Normally I would begin my posts with an image to either help people relate to the material I’m producing, or to brighten up the post if I think it could do with a little bit of ‘something’. This time however, I think I’ll just talk through how I’m feeling.
My partner and I decided to no longer be in a relationship.
That right there is the crux of it. Though I think the reason for our break up should certainly be acknowledged, as it was particularly difficult to understand whether or not it was time.
A little context first. We were together a little over three years and for the most part had a great relationship. So much in common, great conversation, and a deep love for one another.
Over the last few months however, I noticed that my feelings began changing.

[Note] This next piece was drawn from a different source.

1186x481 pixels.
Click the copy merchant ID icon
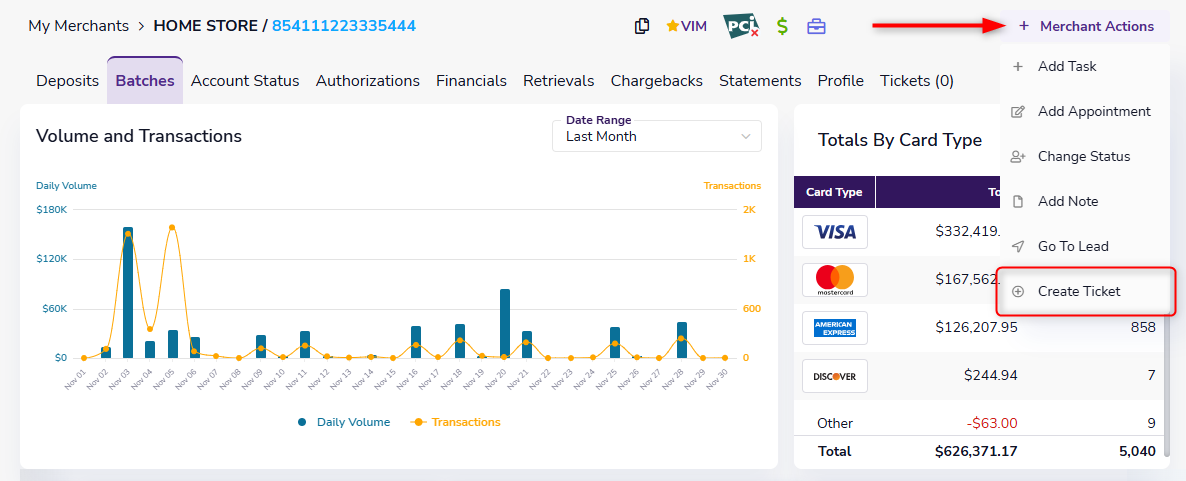click(x=642, y=26)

My feelings were based so much more on memories than the future and I’d find myself thinking back to when we had a particular moment rather than what we could be doing in the future. This confused me. I decided not to dwell on it too much, though I was constantly aware of it.

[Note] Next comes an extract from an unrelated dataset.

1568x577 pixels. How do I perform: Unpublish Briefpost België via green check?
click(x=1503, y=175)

Then it hit me. I’d remained in love with the memories of my partner, but fallen out of love with her. This was horrific. My partner had not necessarily changed, n’or had I. There was no big immediate factor, no fight, no relationship-defining argument or anything of that sort. No, there was just an admittance that my feelings were no longer romantic.
Having the inevitable conversation regarding this was tough, really tough. To love someone but not be in love with them is very confusing, and throughout the conversation I found myself flicking back and forth constantly questioning myself. I was able to gain some respite in the revelation that my partner realised she felt the same way. It’s difficult to articulate feelings at the best of times. We did our best. We ended our relationship on good terms, with the hopes that in the future we could be friends.

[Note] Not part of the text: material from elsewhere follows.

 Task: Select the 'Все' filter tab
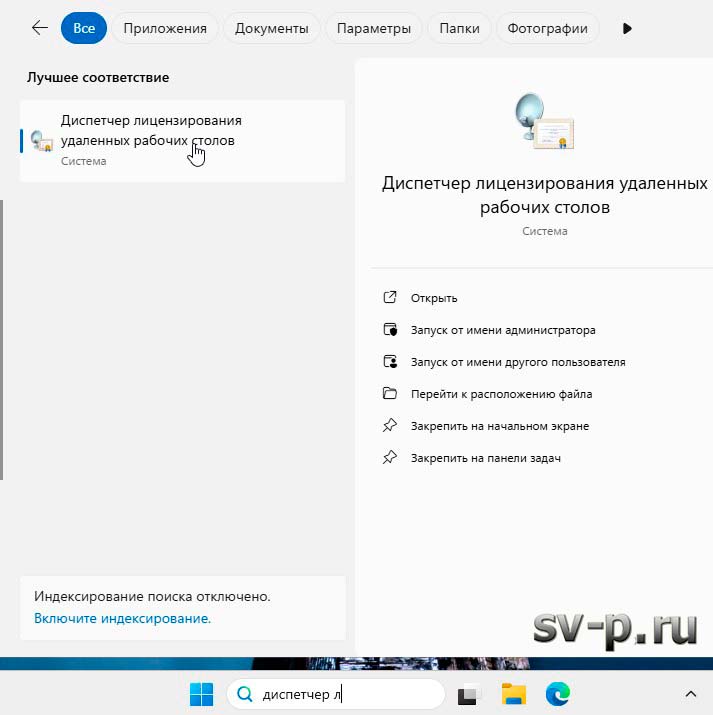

I think it’s of so much importance to be ready to have these conversations with your partner, for a variety of reasons. We need to look after ourselves. Staying with someone for their benefit doesn’t benefit anybody, and is sure to only lead to resentment and no chance of friendship later down the line.
Whilst this is a particularly difficult time for me, I take great solace in the knowledge that I did the right thing by both myself and my partner. I have a great little network of friends, I love my job and have good prospects for the future. I don’t necessarily believe that things happen for a reason, but I certainly believe that we can take invaluable lessons from those things that do happen.